Exercise requirements: Only the lines from the one containing "At what coordinates" through the final line below belong in the output, copied exactly and without pictures.

Dataset excerpts:

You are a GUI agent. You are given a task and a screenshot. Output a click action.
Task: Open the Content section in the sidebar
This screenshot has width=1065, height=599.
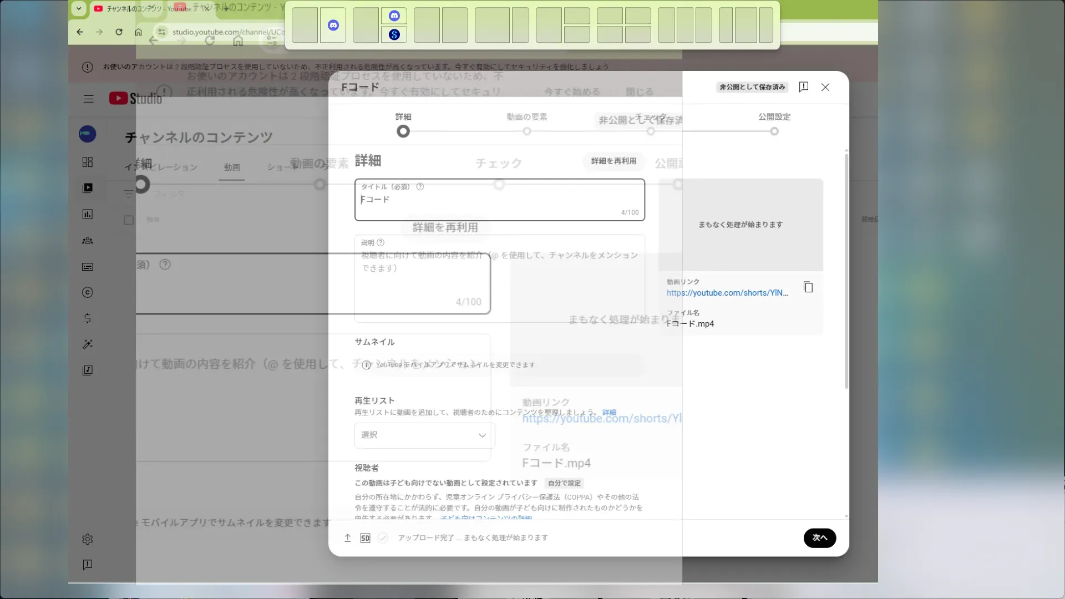coord(88,188)
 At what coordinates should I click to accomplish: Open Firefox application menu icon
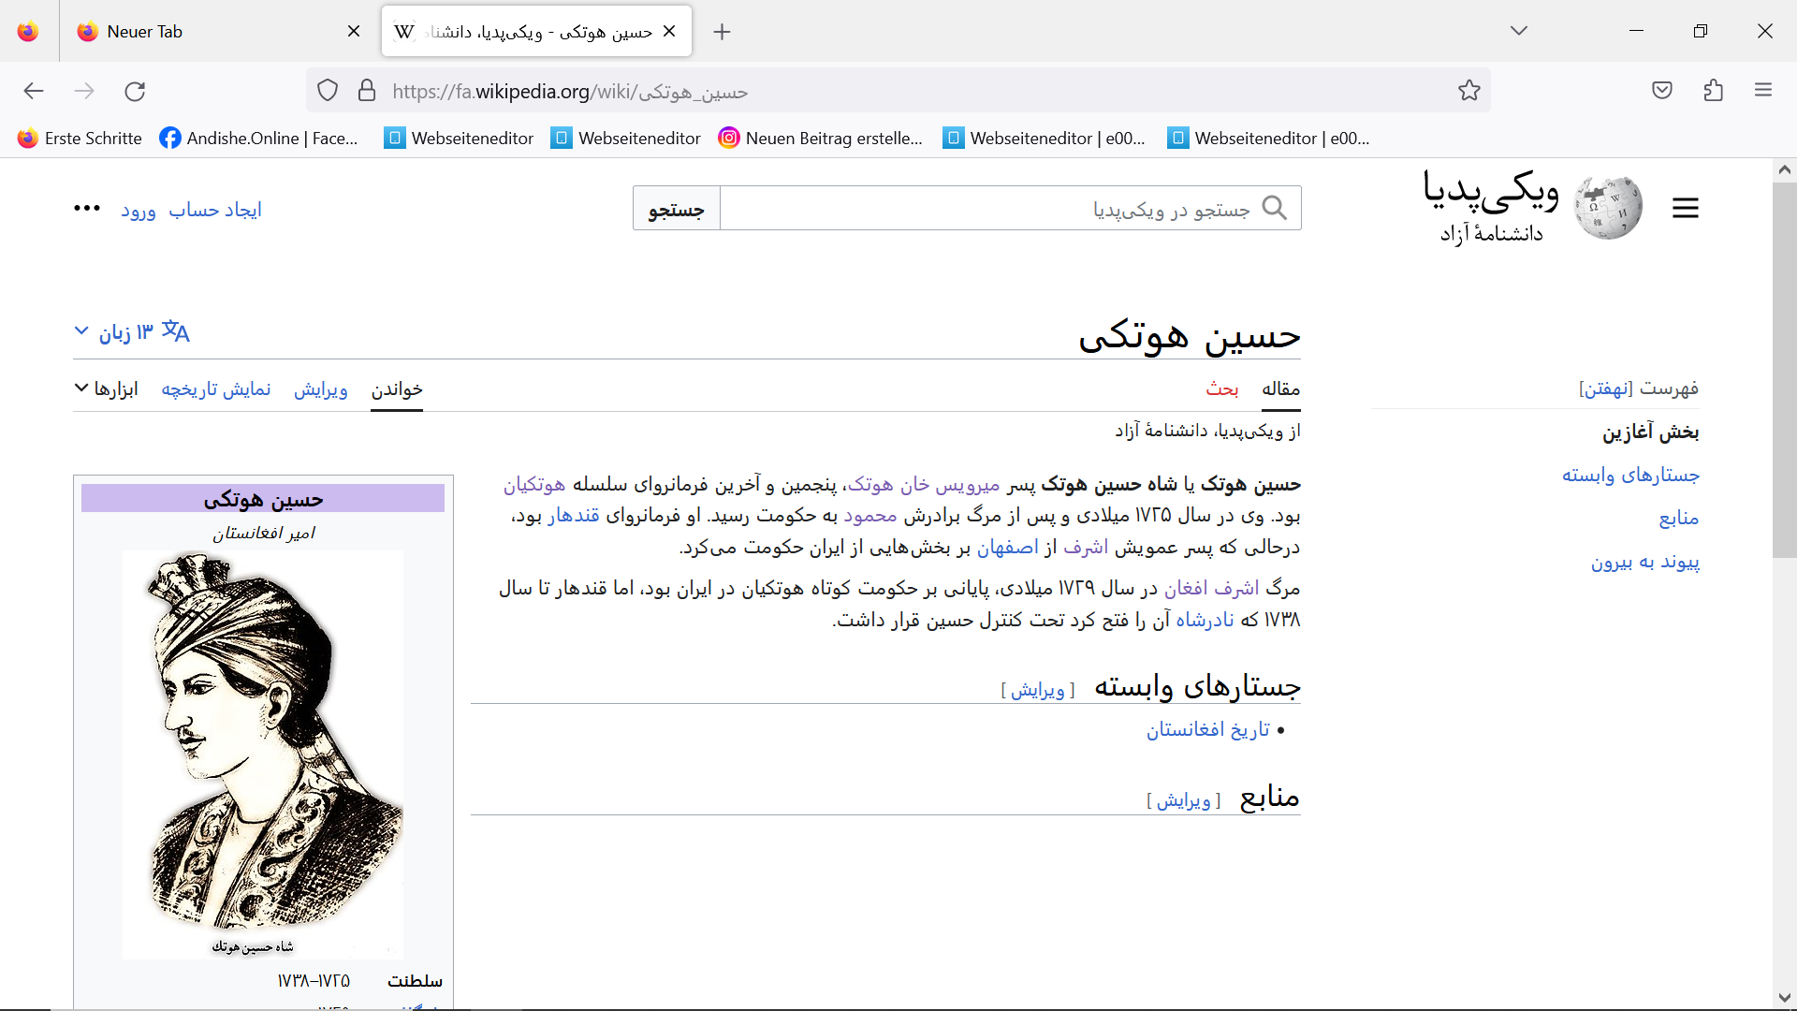coord(1763,91)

Written solution:
 At what coordinates should I click to accomplish: Open Firefox application menu icon
coord(1763,91)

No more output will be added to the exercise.